## WORK REQUEST
Would you copy out each line of the records below that includes the word "Given"?

Collected data:
╔══
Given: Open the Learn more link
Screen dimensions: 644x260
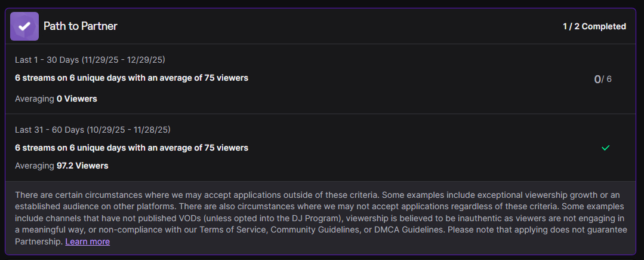Looking at the screenshot, I should tap(87, 241).
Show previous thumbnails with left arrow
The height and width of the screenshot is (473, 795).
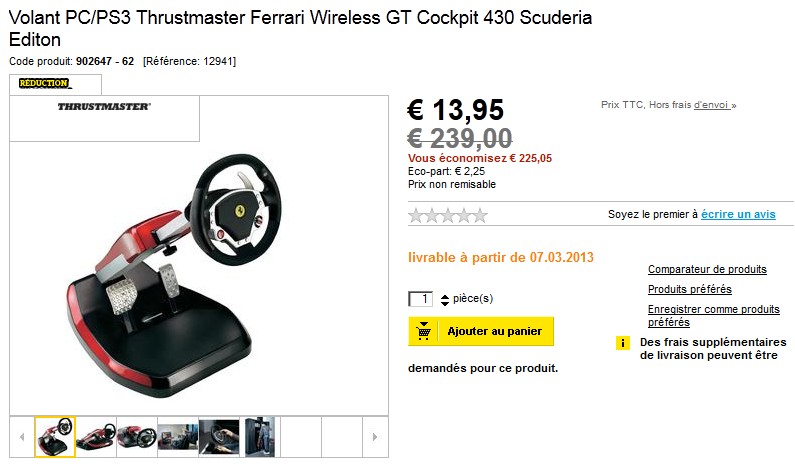point(22,436)
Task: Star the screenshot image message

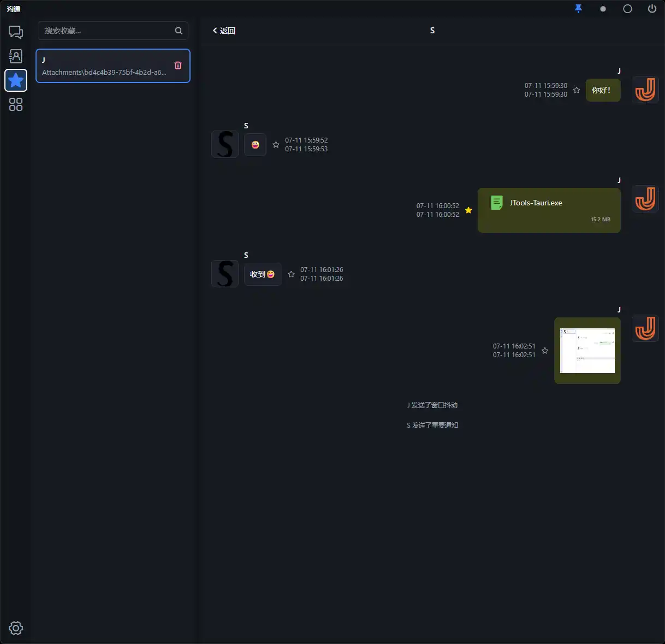Action: [545, 351]
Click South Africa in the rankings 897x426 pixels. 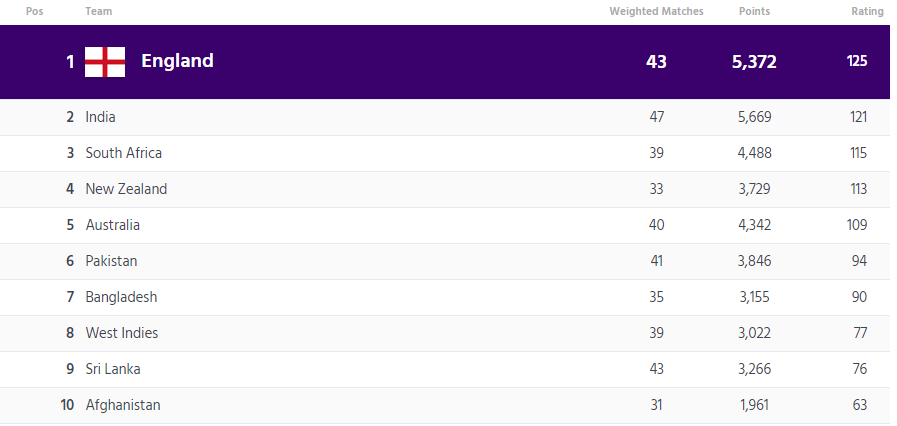coord(123,153)
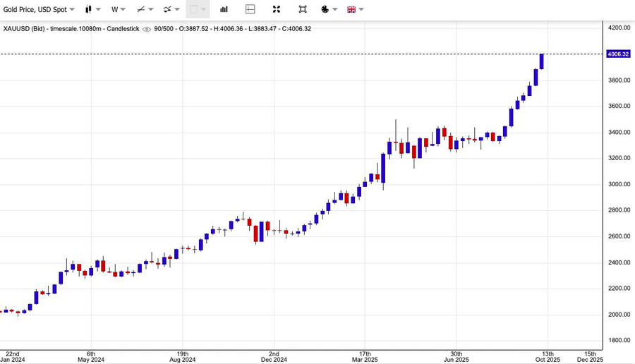
Task: Click the candlestick chart type icon
Action: click(x=88, y=10)
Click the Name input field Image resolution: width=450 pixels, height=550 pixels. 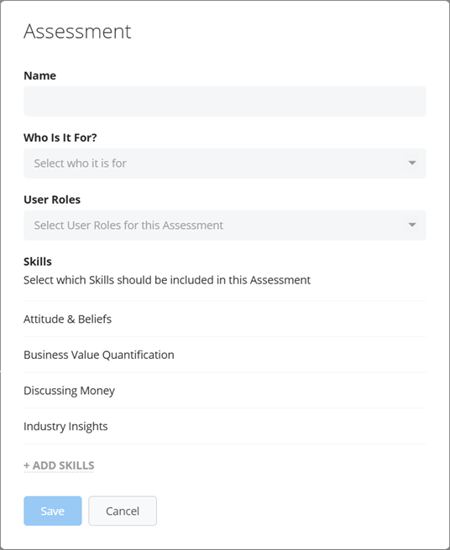pos(225,101)
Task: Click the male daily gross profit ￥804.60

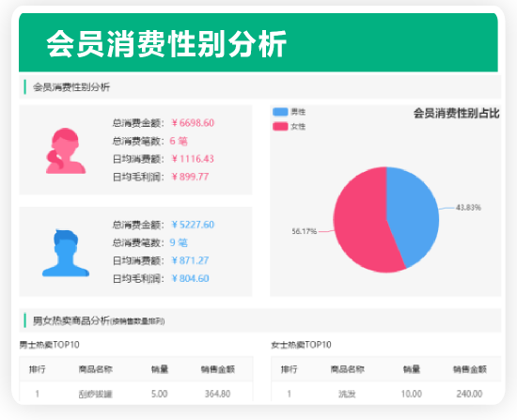Action: pos(190,278)
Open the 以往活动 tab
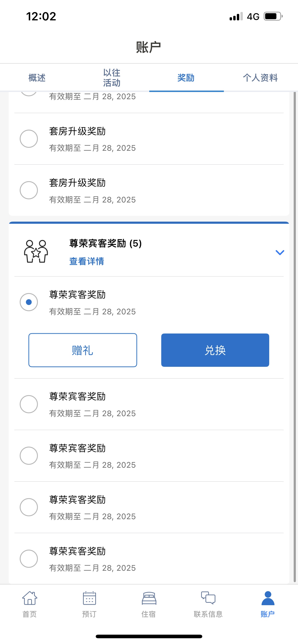The image size is (298, 644). [x=112, y=78]
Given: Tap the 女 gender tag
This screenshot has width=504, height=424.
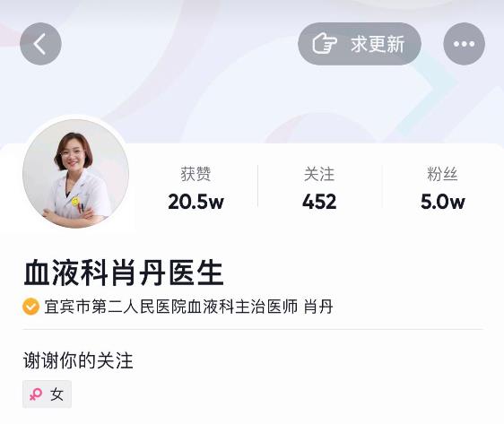Looking at the screenshot, I should [47, 394].
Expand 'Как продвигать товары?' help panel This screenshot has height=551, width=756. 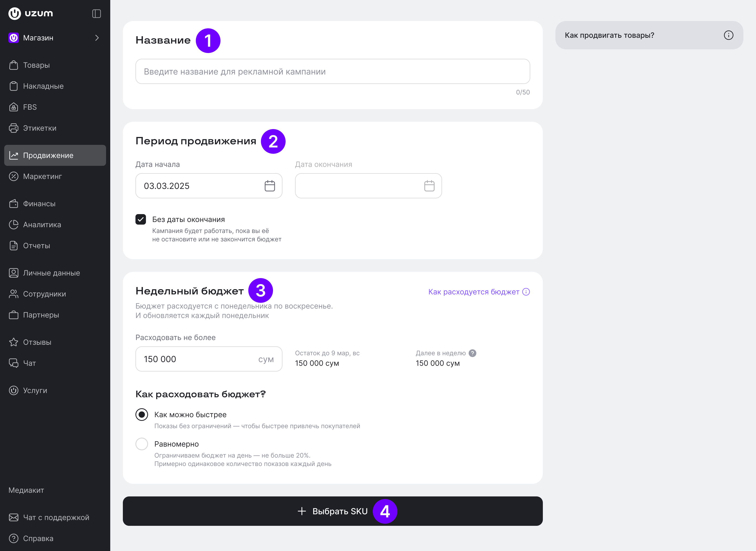[x=649, y=35]
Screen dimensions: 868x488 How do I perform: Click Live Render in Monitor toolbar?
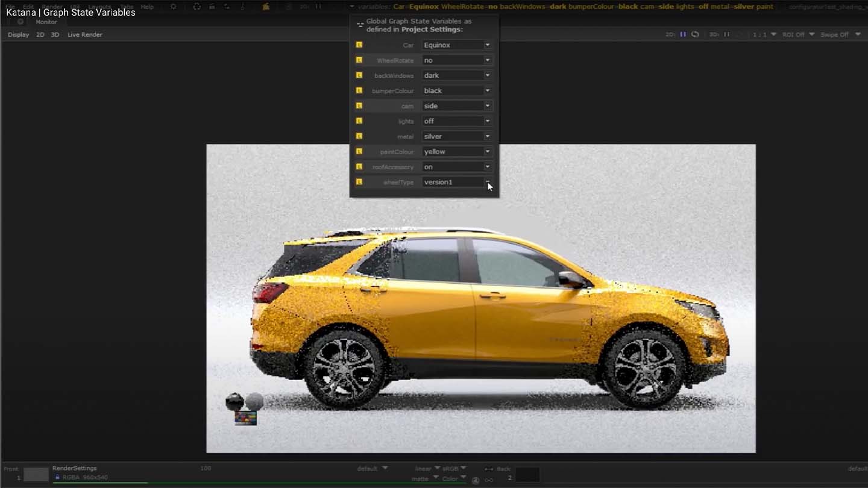point(84,35)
╚══
## TASK RESPONSE
Given: Open the Learn more link
Given: Tap the 女 gender tag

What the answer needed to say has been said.